Senin01142013

Last update12:00:00 AM

Back Batam Pemeriksaan Terakhir, Hendriyanto Lebih Santai

Pemeriksaan Terakhir, Hendriyanto Lebih Santai

Share

BATAM CENTRE (HK) - Ketua KPU Batam Hendrianto, kembali menjalani pemeriksaan untuk yang ketiga kalinya sebagai tersangka dalam kasus dugaan penyelewengan dana hibah Pilwako di Kejari Batam, Kamis (10/1).

Dalam pemeriksaan tersebut, Hendriyanto terlihat lebih santai, dengan didampingi Penasehat hukumnya, Bastari Majid dan Ernawati.

Menggunakan kemeja putih kotak-kotak dengan ciri khas kopiah hajinya, Hendriyanto tiba di Kejaksaan Negeri (Kejari) sekitar pukul 11.05 WIB. Baru sekitar 15 menit kemudian menjalani pemeriksaan di lantai III ruangan Kasi Datun.

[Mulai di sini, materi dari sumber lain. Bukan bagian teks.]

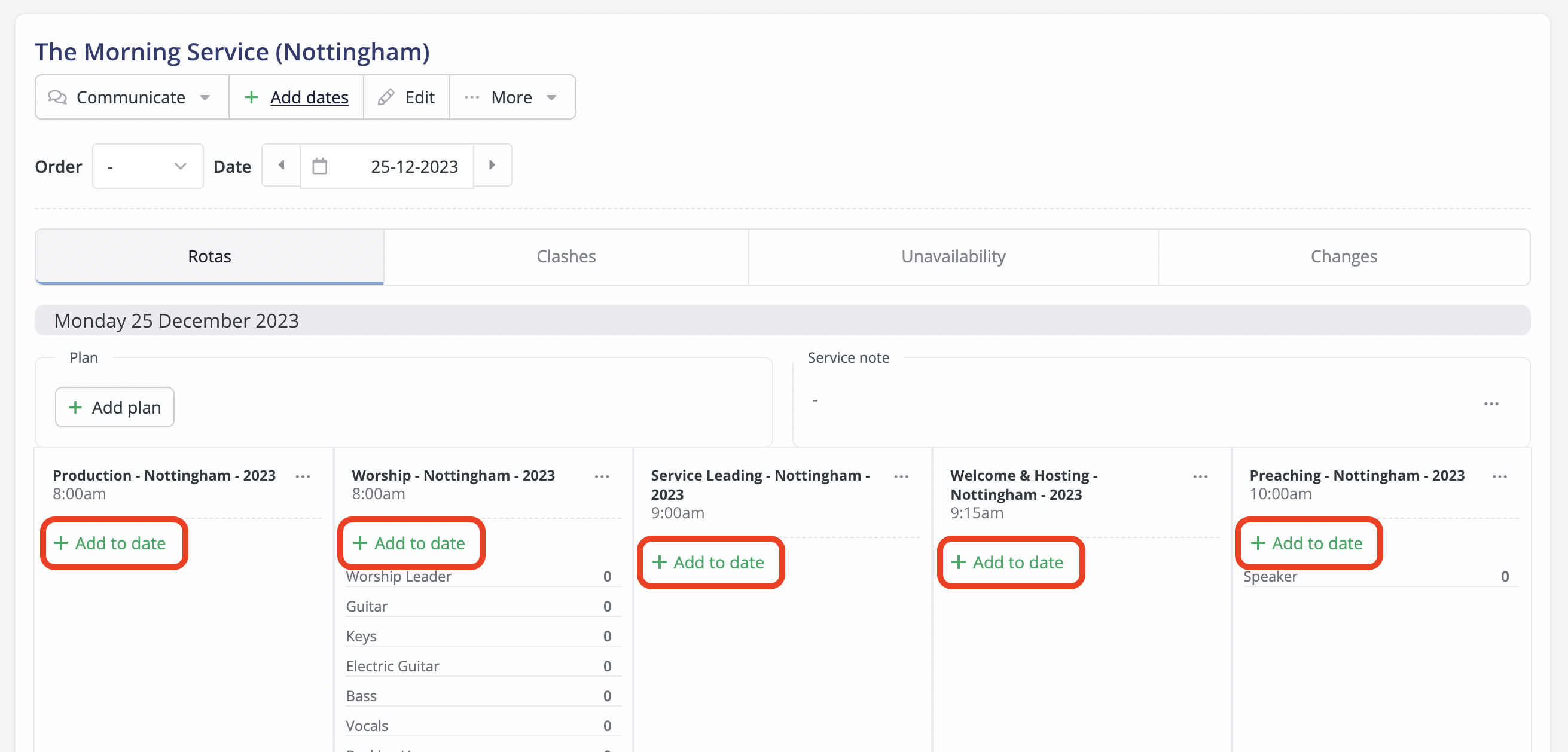Click the calendar icon to pick a date
The height and width of the screenshot is (752, 1568).
click(x=321, y=166)
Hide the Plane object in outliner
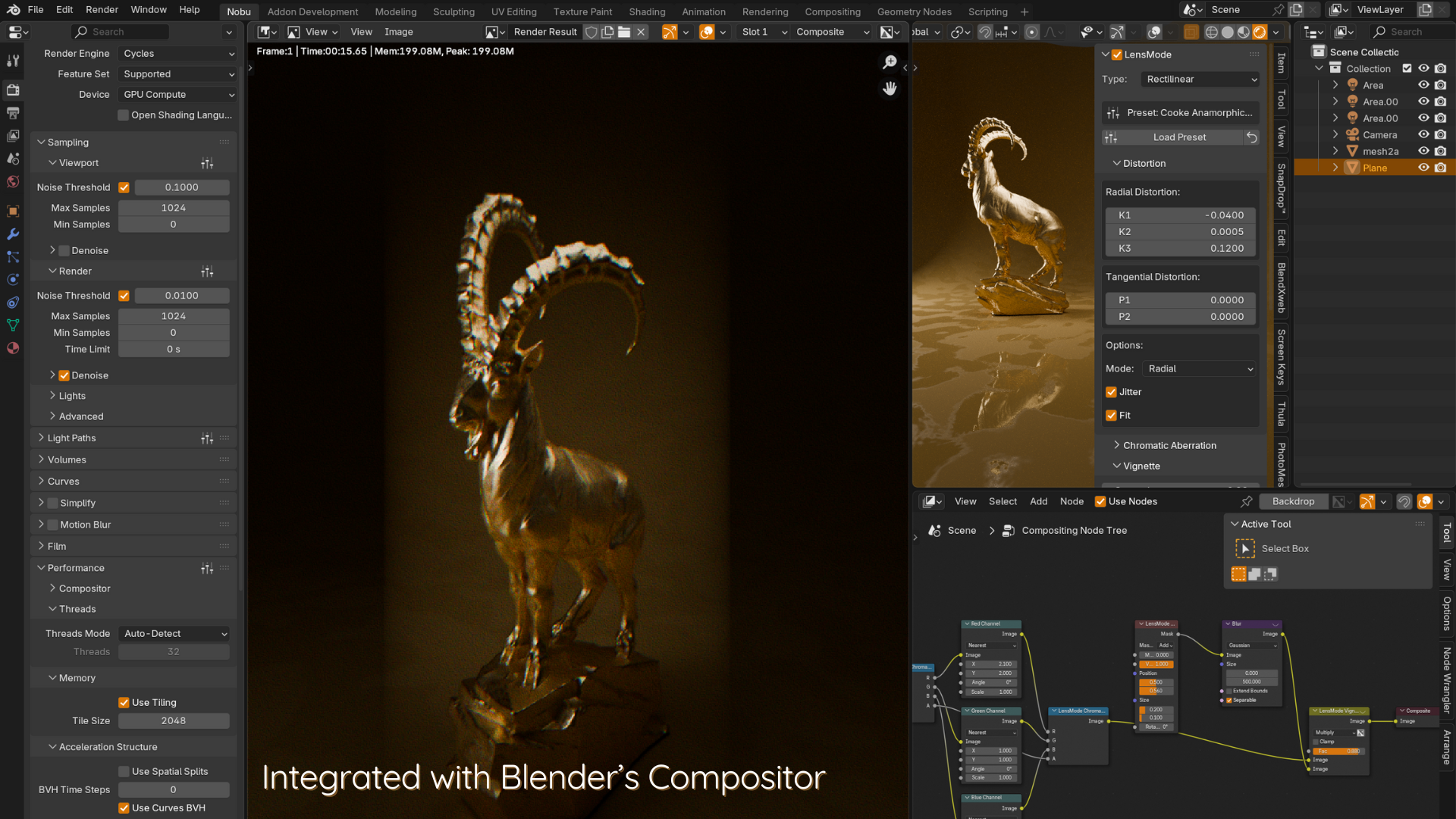1456x819 pixels. coord(1423,168)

Usai pemeriksaan, sekitar pukul 18.30 WIB, Hendriyanto keluar dengan santai sembari menyapa wartawan yang sudah menunggu dilobi gedung kejaksaan.

"Alhamdulillah. Kemarin (pemeriksaan sebelumnya)juga santai," ujar Hendrianto, saat ditanyai wartawan dirinya yang terlihat lebih rileks.

Ia menjelaskan, dalam pemeriksaan kali ini, pertanyaan yang diajukan penyidik seputaran tugas dan kewenangannya sebagai Ketua KPU.

Disinggung apakah ada pertanyaan mengenai kaitannya dengan komisioner lainya, Hendrianto yang baru membatalkan puasanya tersebut menyatakan tidak ada.

" Seputar, tugas kita. Kalau mengenai pertanyaan lainnya gak ada," jelas Hendrianto, sembari berlalu.

Sementara itu kuasa hukum tersangka, Ernawati mengatakan, pemeriksaan kali ini lebih banyak masalah perjalanan dinas, kemudian waktu sidang di MK. Dari penuturannya ada yang diakui ada yang tidak. Dan tidak ada pertanyaan mengenai komisioner lainya.

"Gak ada kaitan dengannya, pertanyaannya, kaitan dengan ketua KPU, sebagai Tupoksi. Seputaran tentang kwitansi dan tanda tangan, ada yang tidak diketahuinya," kata Ernawati.

Selain itu, kata Ernawati, pertanyaan ada juga tentang Sekda meminjamkan uang sebesar Rp200 juta ke KPU Batam, sebagai dana talangan.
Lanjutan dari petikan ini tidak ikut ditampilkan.